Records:
_ _ _ _ _ _ _

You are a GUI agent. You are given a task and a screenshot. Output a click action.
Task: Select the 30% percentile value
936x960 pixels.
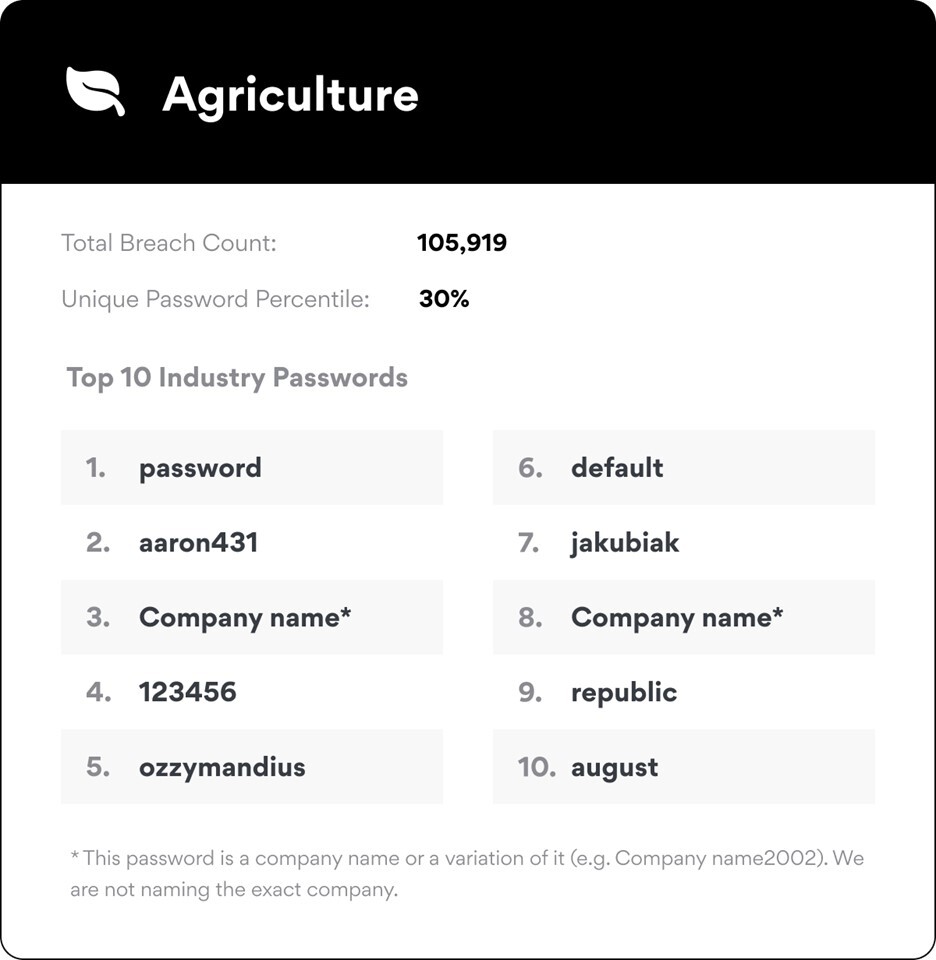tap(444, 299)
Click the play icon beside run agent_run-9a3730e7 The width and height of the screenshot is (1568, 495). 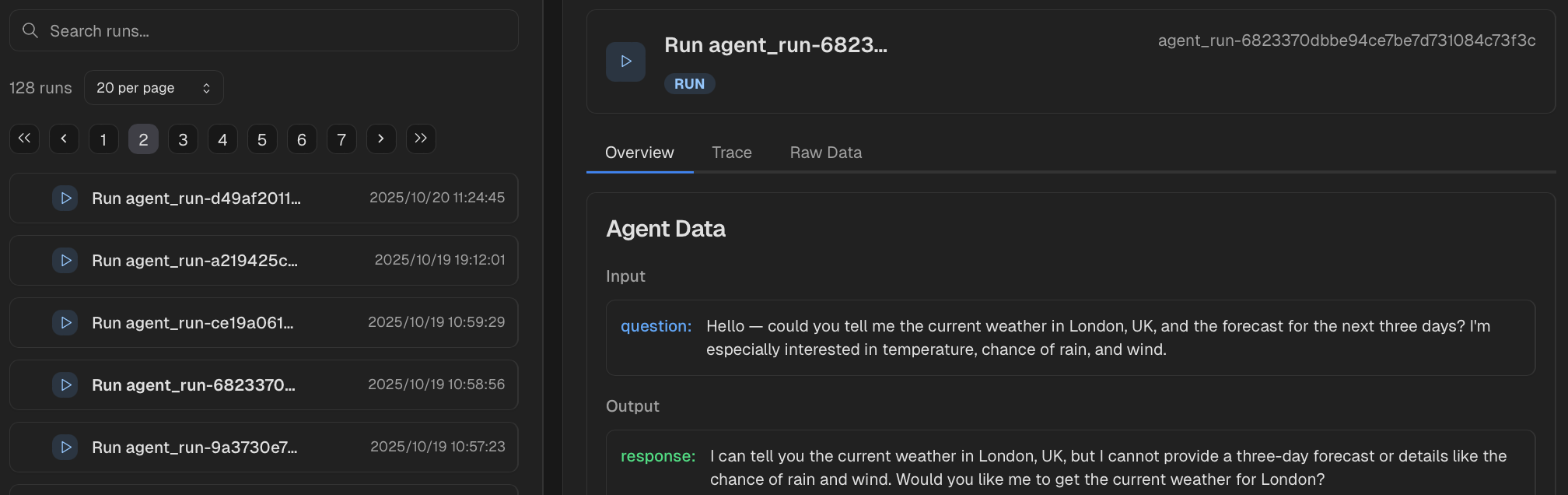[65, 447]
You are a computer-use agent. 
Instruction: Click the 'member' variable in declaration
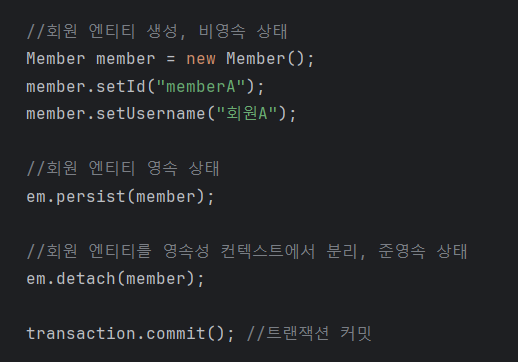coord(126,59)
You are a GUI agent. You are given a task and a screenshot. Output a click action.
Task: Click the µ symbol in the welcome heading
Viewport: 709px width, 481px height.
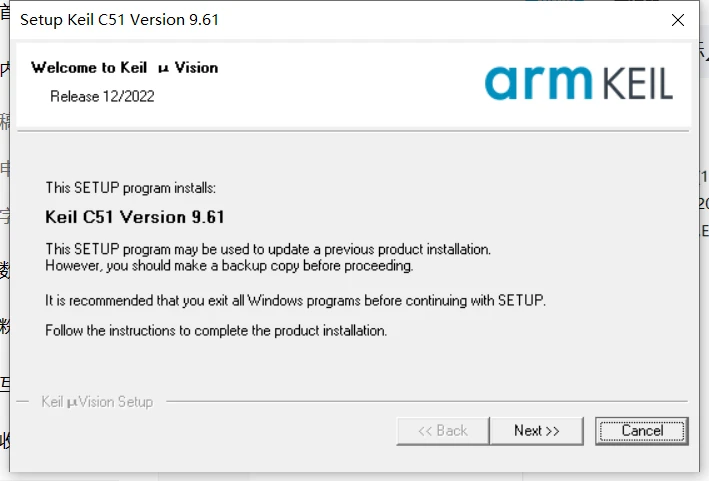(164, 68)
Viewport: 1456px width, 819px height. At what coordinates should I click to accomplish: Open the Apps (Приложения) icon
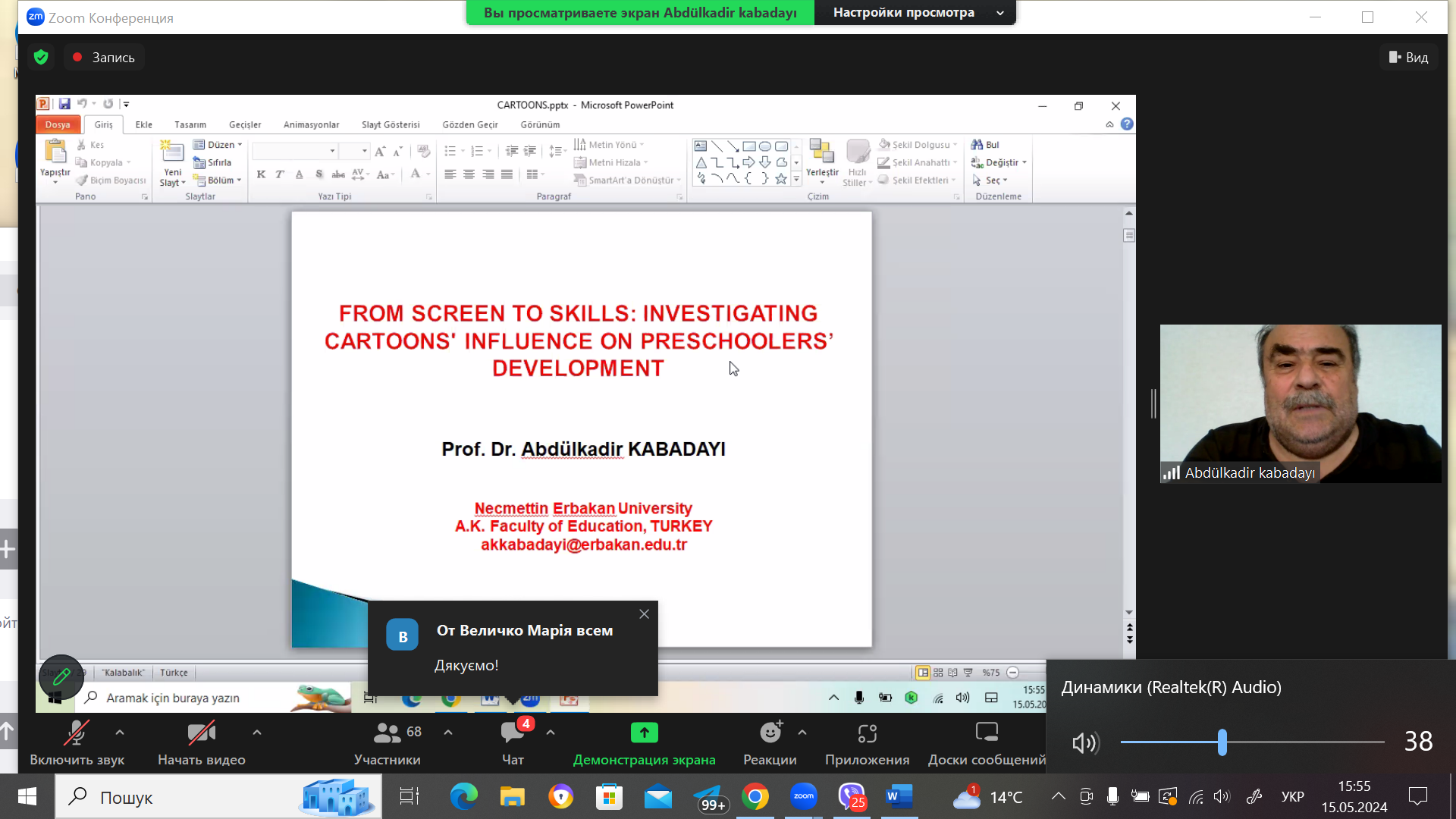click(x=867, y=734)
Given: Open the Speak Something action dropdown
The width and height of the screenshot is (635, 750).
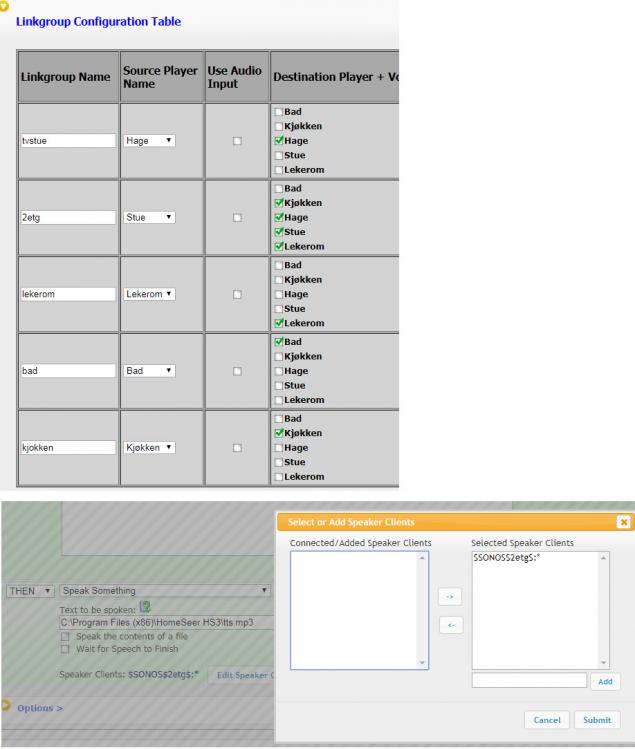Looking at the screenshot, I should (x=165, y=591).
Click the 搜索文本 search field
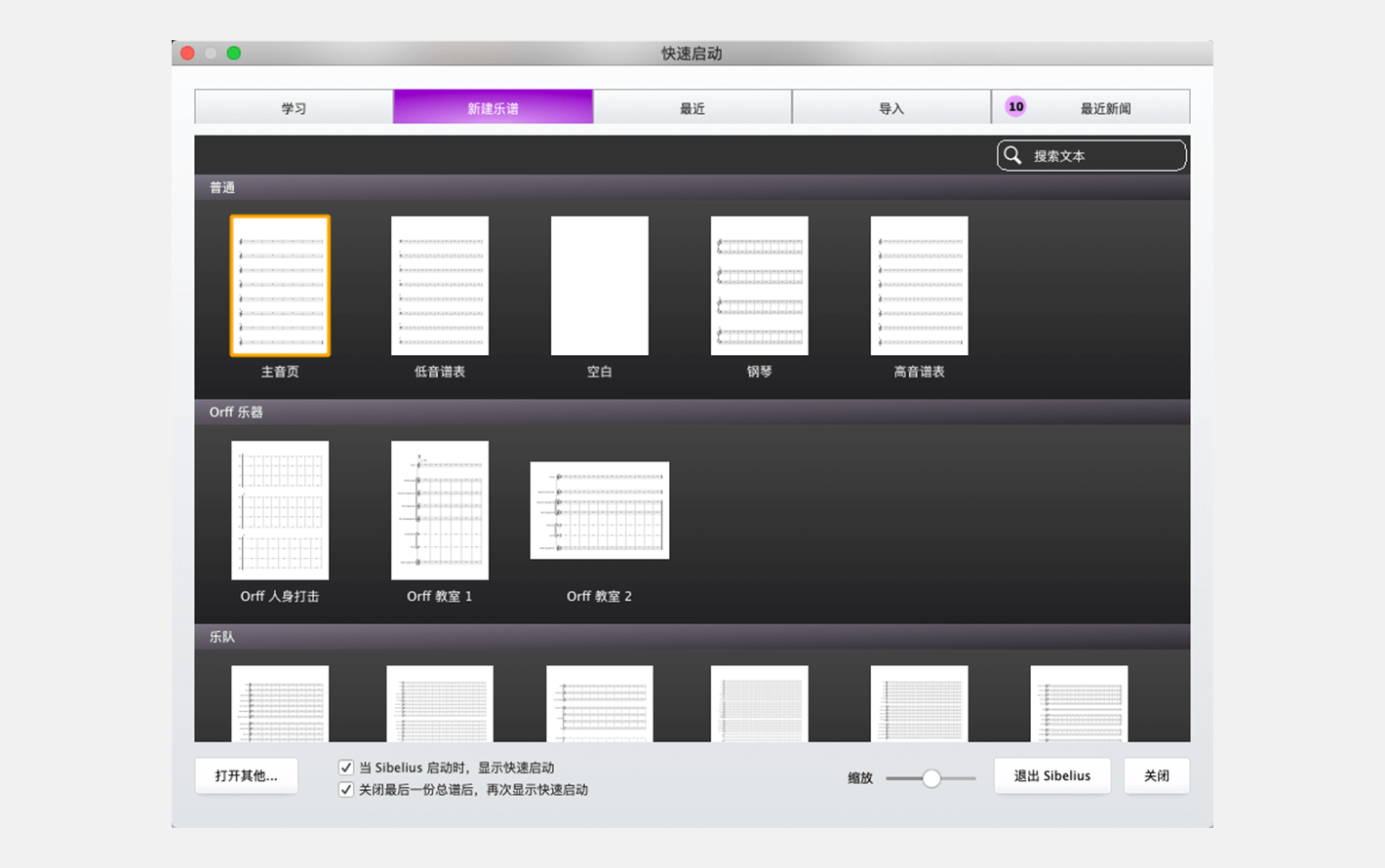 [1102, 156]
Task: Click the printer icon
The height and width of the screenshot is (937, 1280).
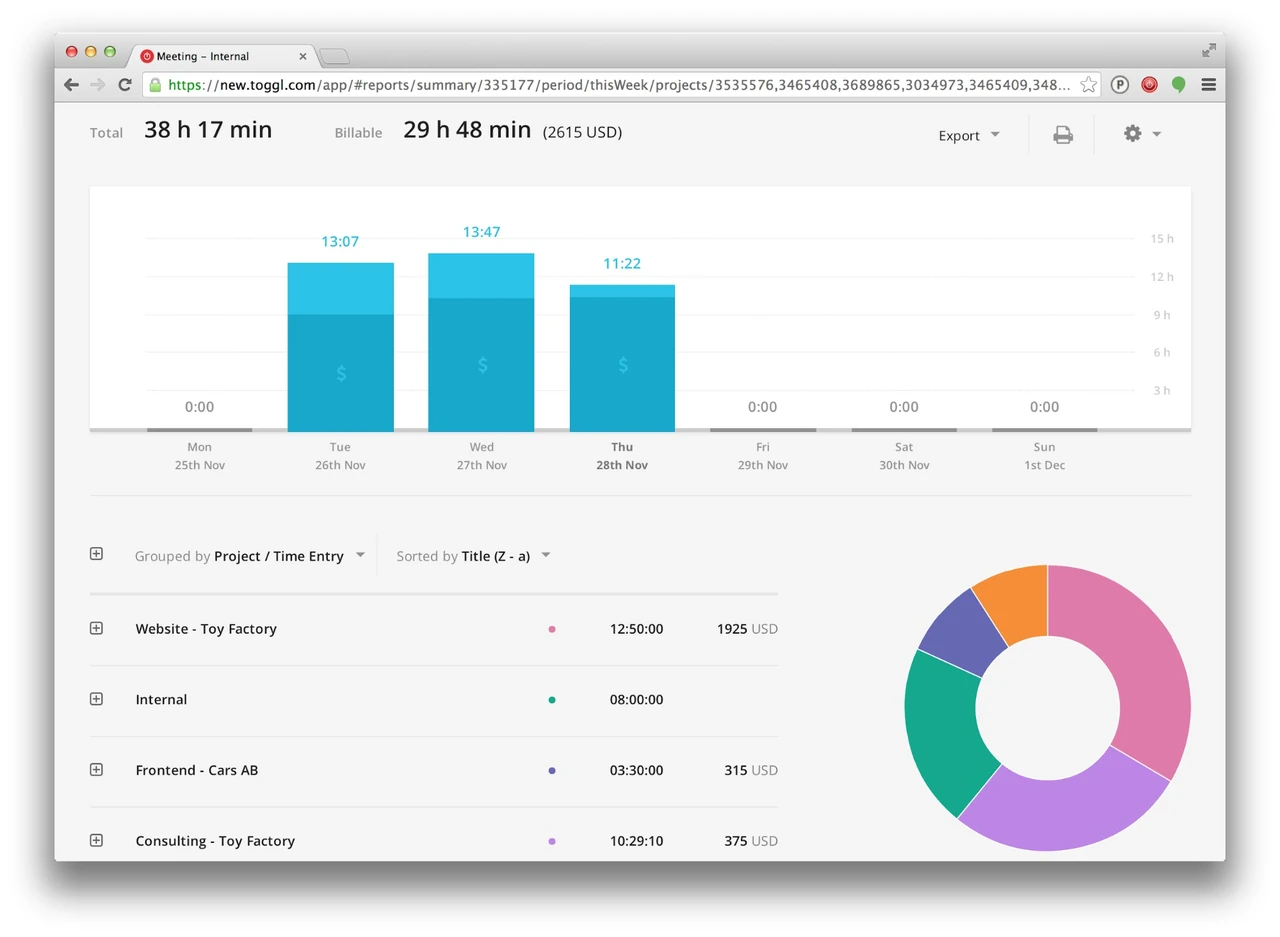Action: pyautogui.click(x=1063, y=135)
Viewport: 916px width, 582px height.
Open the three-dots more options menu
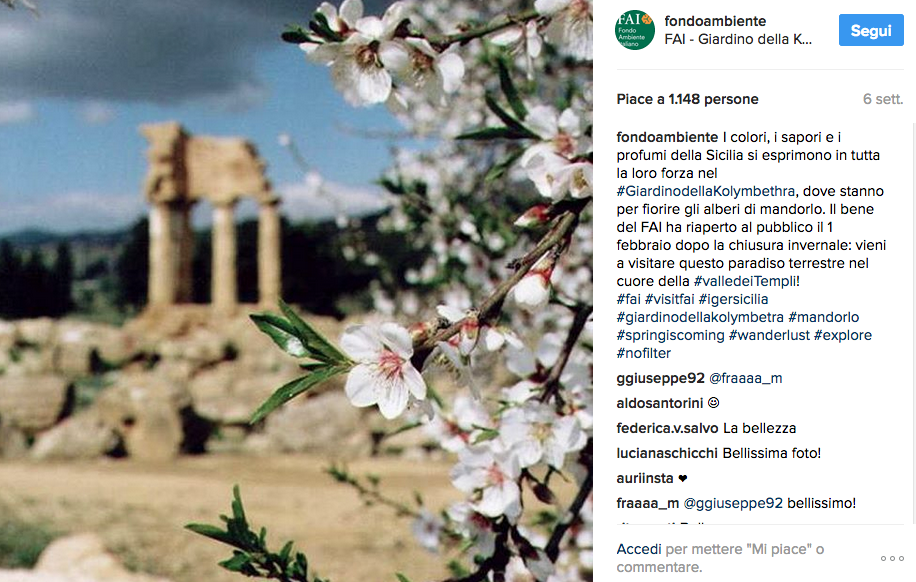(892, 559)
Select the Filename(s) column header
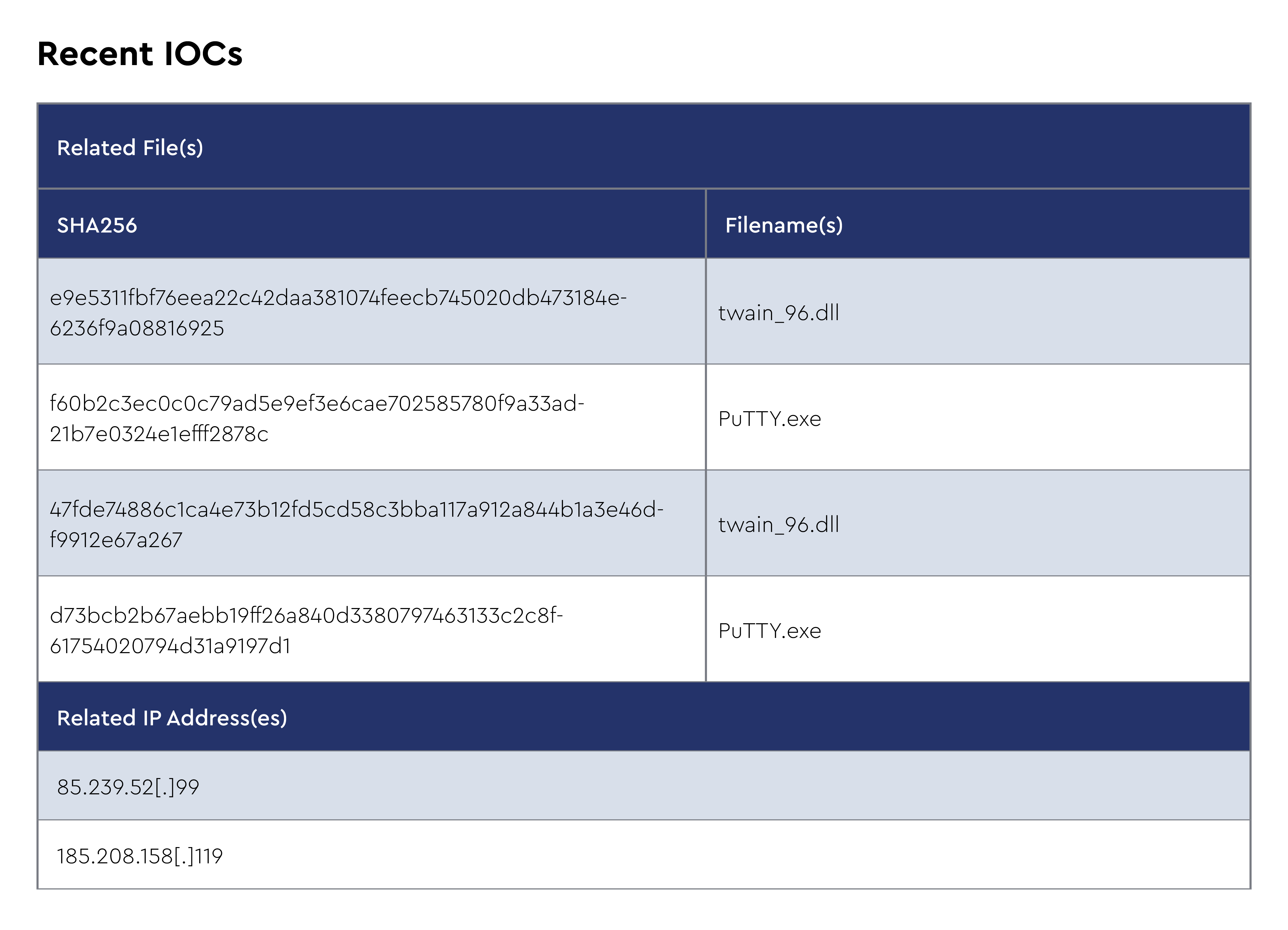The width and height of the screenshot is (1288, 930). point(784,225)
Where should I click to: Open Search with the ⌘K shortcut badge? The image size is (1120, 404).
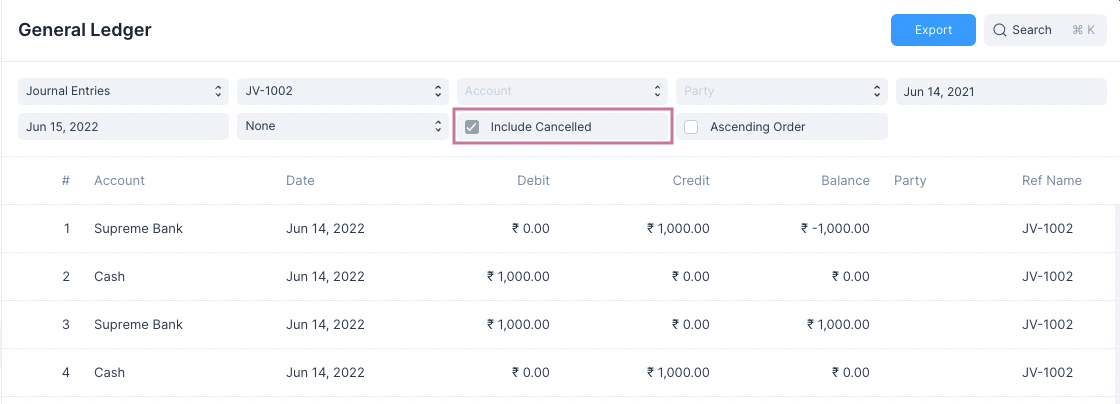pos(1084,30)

_ _ _ _ _ _ _

Copy the data out word for word, beginning at the line that contains "Select the Filename(s) column header" and continuing through the end of the data. Leave the pictures out.

Select the Filename(s) column header
The width and height of the screenshot is (1288, 930). point(784,225)
Where should I click to: Open Search with the ⌘K shortcut badge? The image size is (1120, 404).
pos(1084,30)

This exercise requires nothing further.